The average for the month of July for the euribor stands at 3.555% for now, far from the more than 4% compared to the previous year, which also marks a record gap over 13 years, something that encourages significant reductions in mortgages that are reviewed annually.
The decrease in mortgage payments has been delayed and has not been as abrupt as borrowers who renewed at the beginning of the year would have liked – in March they even paid more – but the trend, according to experts, will continue to be downward.
As expected, the ECB has kept the rates unchanged. We need to pay close attention to the message and read between the lines of what the ECB president, Christine Lagarde, announced after a meeting where the authority maintains interest rates at 4.25% following the cut last June. Experts have already indicated that new rate cuts will not happen until at least after summer.
How much will the mortgage decrease in July?
For now, anything that lowers the euribor, even if slightly compared to the large increases of last year and while waiting for the ECB’s new meeting, is good news for borrowers.
So, how much will the mortgage decrease in July? According to calculations from iAhorro, a person who took out a variable-rate mortgage of 150,000 euros in July 2023 with the euribor at 4.149% and a monthly payment of 796.43 euros at the current review (the euribor is at 3.5%) will see their monthly payment drop by 49 euros, which totals 588 euros per year.
If we take the same example but for a mortgage with an initial amount of 300,000 euros, we see that the discount increases to 98 euros per month, or 1,176 euros per year.

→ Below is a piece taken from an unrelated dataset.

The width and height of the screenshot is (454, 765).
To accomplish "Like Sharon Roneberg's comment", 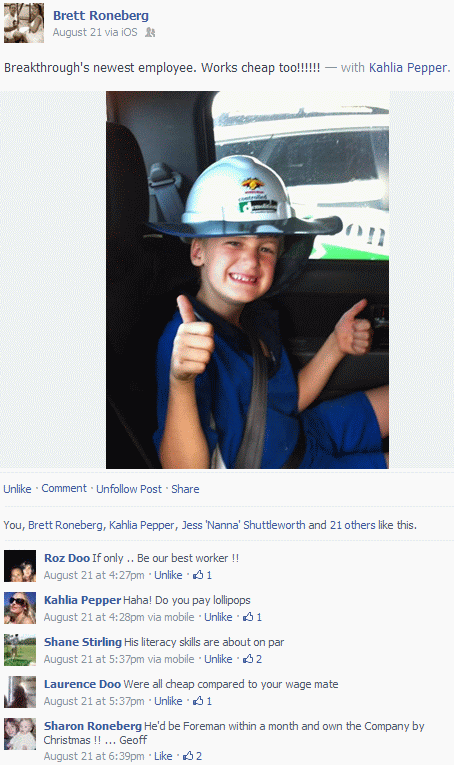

Trends in Mortgage Rates and the Euribor’s Impact
The recent decline of the euríbor to 3.508% has made headlines, especially following the European Central Bank (ECB)‘s decision to maintain interest rates at 4.25%. This development indicates a continued trend of decreasing interest rates, reflecting a significant shift from the highs experienced in previous years.

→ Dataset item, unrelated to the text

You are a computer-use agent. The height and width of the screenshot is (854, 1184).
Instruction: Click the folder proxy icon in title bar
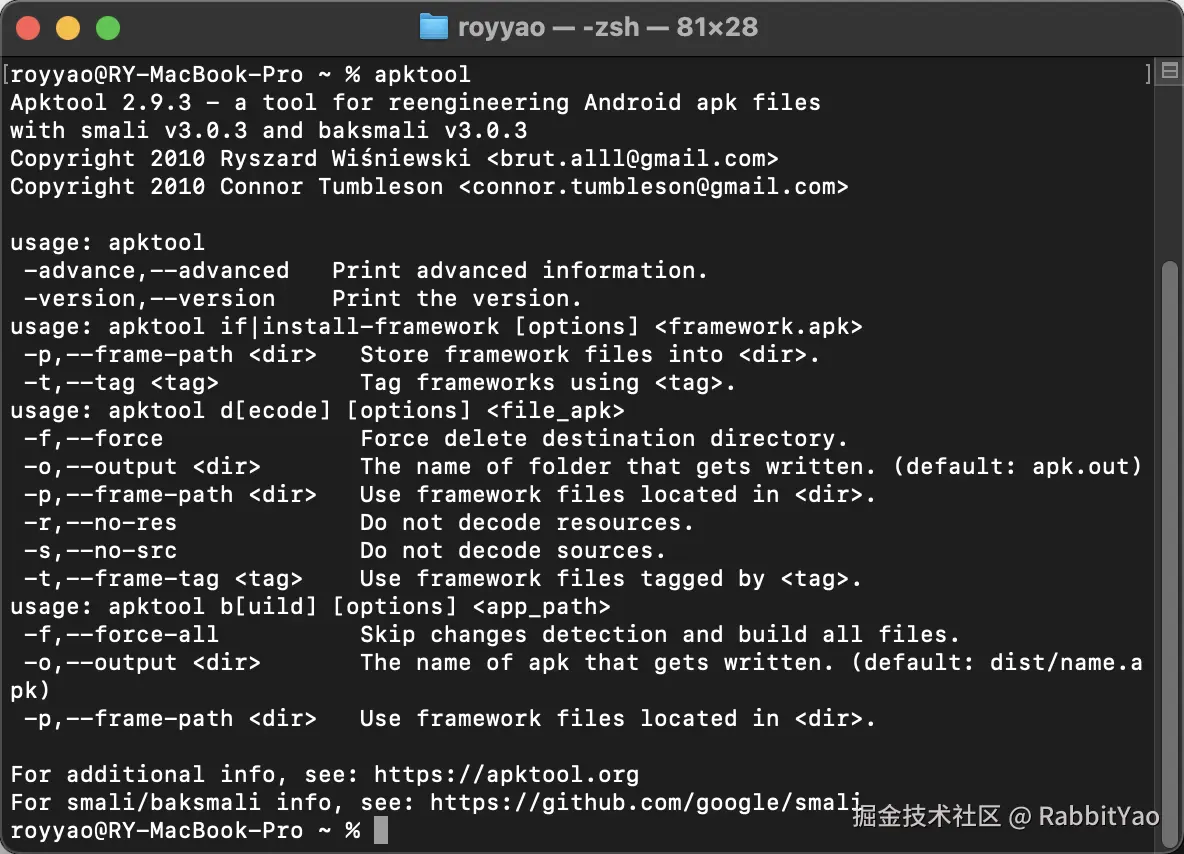433,27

For mortgage holders, these changes are poised to have a tangible impact. With the average rate for July settling at 3.555%, borrowers renewing their contracts can expect annual savings that could exceed €1,000 depending on their loan size. For example, a homeowner with a €150,000 loan might see their monthly payment drop by €49, translating to savings of €588 over the year.
Future Outlook on Interest Rates
The outlook for the coming months suggests that while the current trend is promising, further reductions will likely be gradual. Experts indicate that any additional decreases in the ECB’s rates may not materialize until after the summer, keeping borrowers in a state of cautious optimism.

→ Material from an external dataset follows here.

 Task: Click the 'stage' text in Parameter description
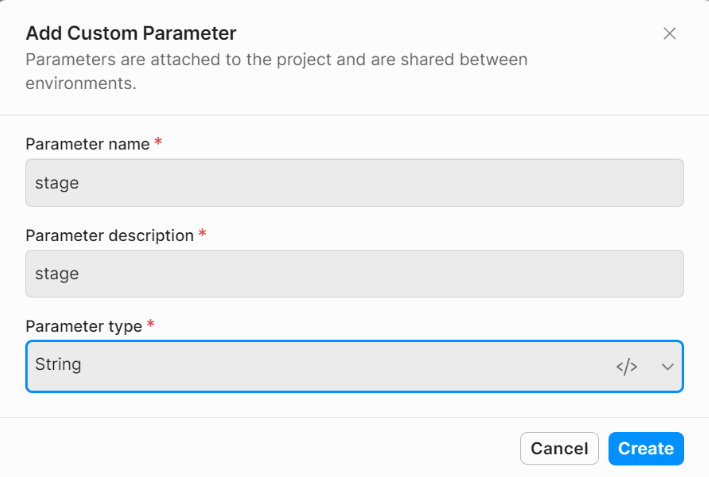(x=57, y=274)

Additionally, the variability in monthly payments for different mortgage amounts highlights the need for homeowners to closely monitor euríbor fluctuations. For instance, a €300,000 loan reflects a monthly payment reduction of €98, amounting to €1,176 saved annually, illustrating how significant these changes can be as borrowers navigate their financial planning.
The economic indicators suggest that as the euríbor continues to decline, it may lead to a more favorable environment for those with variable-rate mortgages. Keeping an eye on ECB announcements and market trends will be essential for homeowners looking to capitalize on the improving interest rate landscape.